# Guinness btl ident



## JuddMandeville (Apr 2, 2020)

Hey. I did do a bit of search and couldn’t find the info I was looking for. Found this bottle a few years back with cork. Anyone on here that can help me out?


----------



## ROBBYBOBBY64 (Apr 3, 2020)

Guinness bottle is beautiful.


----------



## CanadianBottles (Apr 3, 2020)

What info are you looking for?


----------



## J.R. Collector (Apr 3, 2020)

Can we see a picture of the bottom and a better pic of the top? It is so nice to find surviving labels.


----------



## JuddMandeville (Apr 3, 2020)

CanadianBottles said:


> What info are you looking for?


Looking for the age, what the stamp on the label means.
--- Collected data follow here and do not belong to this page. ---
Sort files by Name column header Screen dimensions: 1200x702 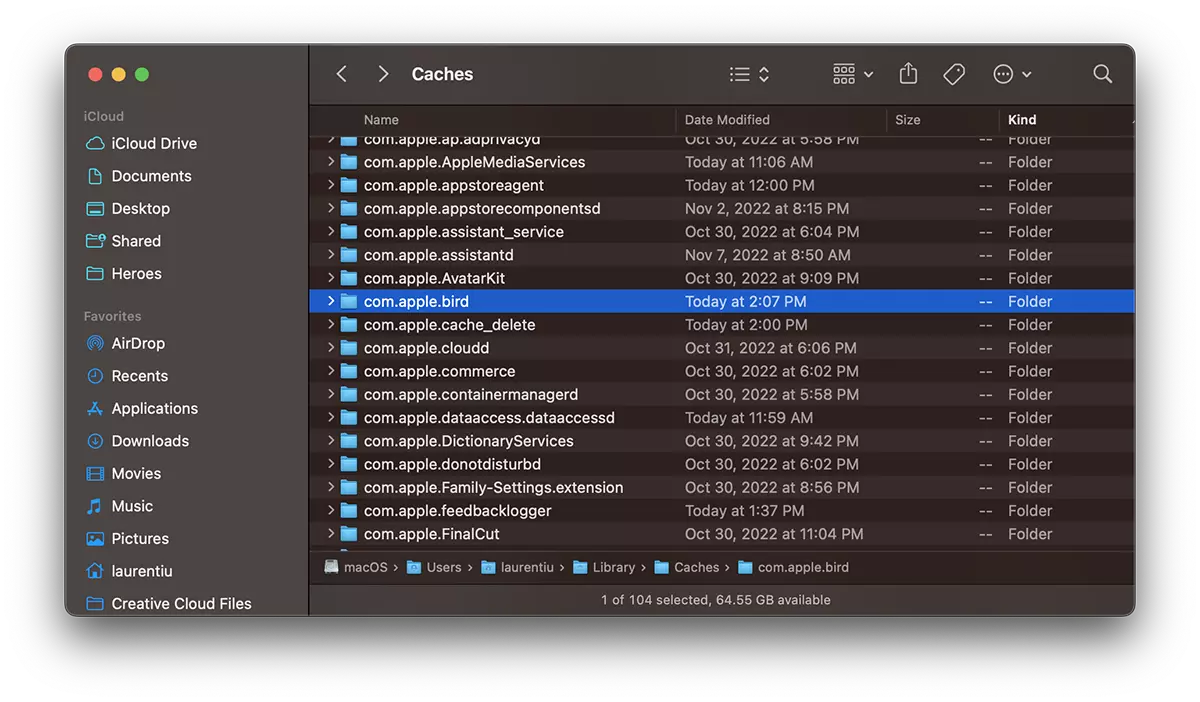click(x=381, y=119)
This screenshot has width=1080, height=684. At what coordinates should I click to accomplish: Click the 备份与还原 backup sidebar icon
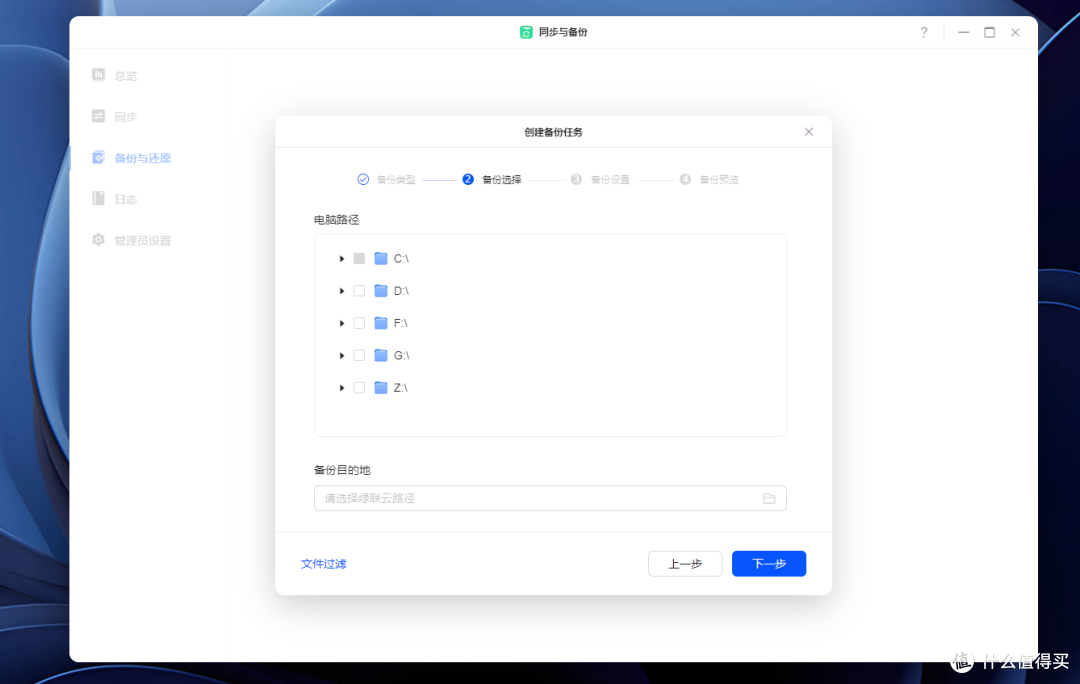click(x=99, y=157)
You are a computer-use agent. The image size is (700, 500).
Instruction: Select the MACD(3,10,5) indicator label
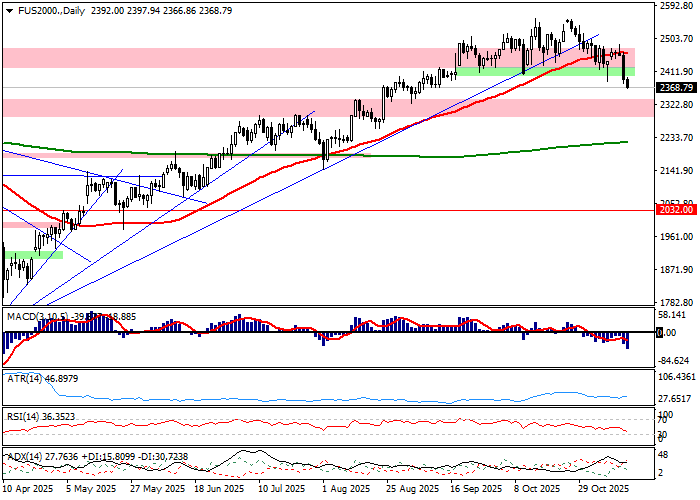coord(38,317)
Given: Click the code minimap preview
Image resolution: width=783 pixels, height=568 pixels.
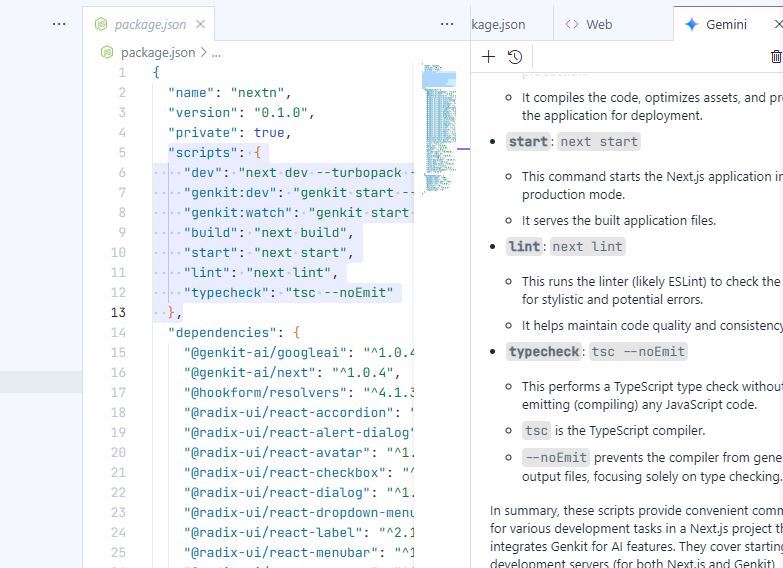Looking at the screenshot, I should [439, 120].
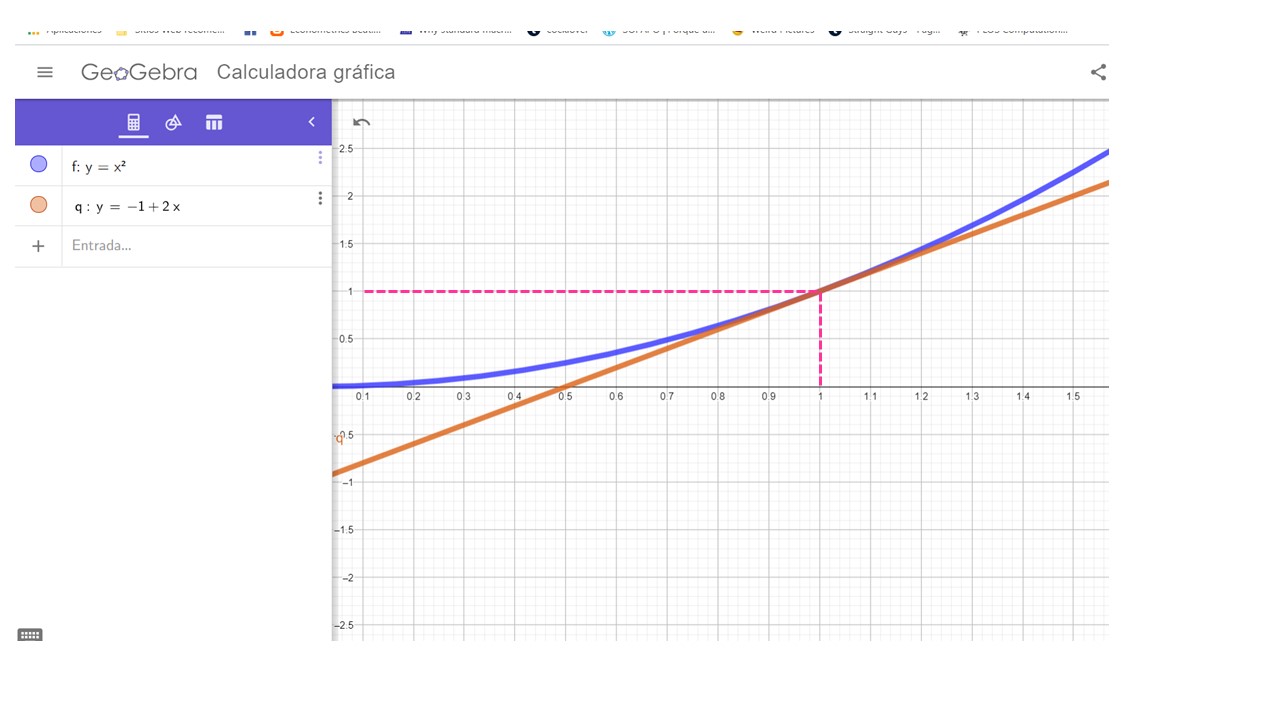Open the Table of values tab
The image size is (1280, 720).
coord(214,123)
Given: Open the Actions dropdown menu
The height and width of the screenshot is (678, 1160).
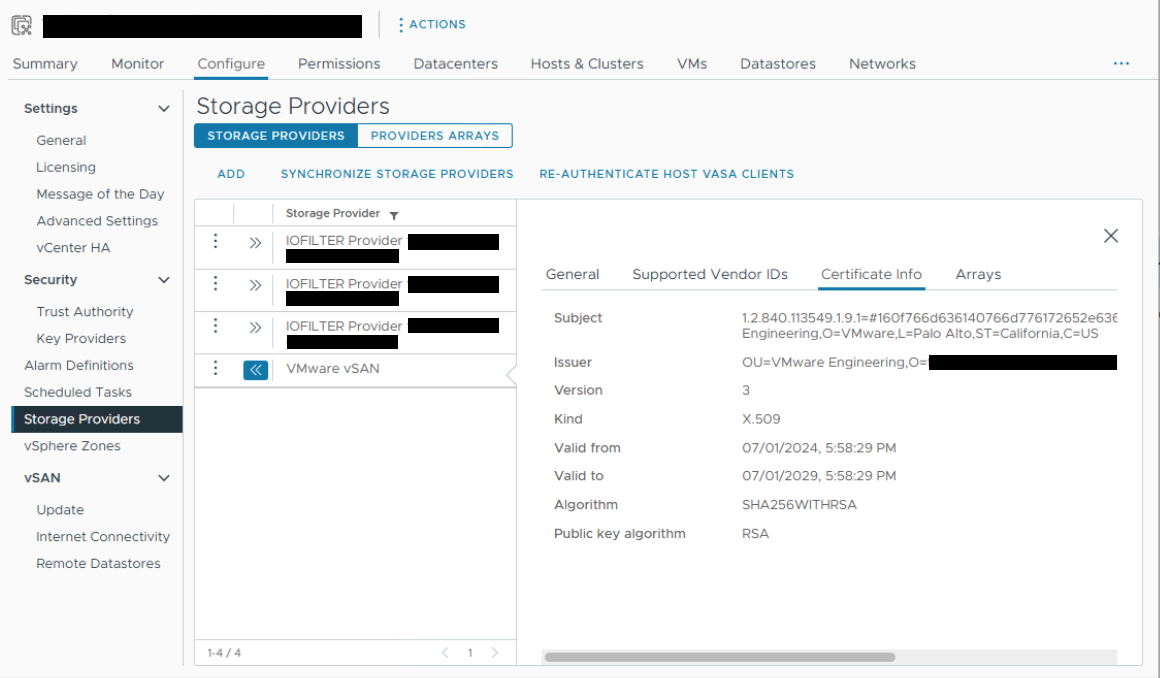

Anything really.


----------



## JuddMandeville (Apr 3, 2020)

Sarasota941 said:


> Can we see a picture of the bottom and a better pic of the top? It is so nice to find surviving labels.


----------



## CanadianBottles (Apr 3, 2020)

I'd guess that it dates to around 1900, give or take a decade or so.  Not sure what those stamps on the labels indicate, I've seen serial numbers on other beer labels as well but was never sure why they put them there.


----------



## JuddMandeville (Apr 5, 2020)

Anyone else that might be able to shed light on the serial stamp?


----------



## martyfoley (Apr 5, 2020)

Could be for government control, or brewery lot identification.  Just my thoughts.  Cool bottle though with the label.  I think I'll go get a beer!


----------



## hemihampton (Apr 6, 2020)

As far as  know, the 38 is the year 1938 & the 37902 is another date of September 2nd 1937. LEON.


----------



## martyfoley (Apr 6, 2020)

Very good possibility Leon.


----------



## dsimms (Apr 8, 2020)

Big Guinness fan here (the bottles and beer!).  You've got a nice one, especially considering the condition of the labels. Here's my pontilled partial label Guinness.


----------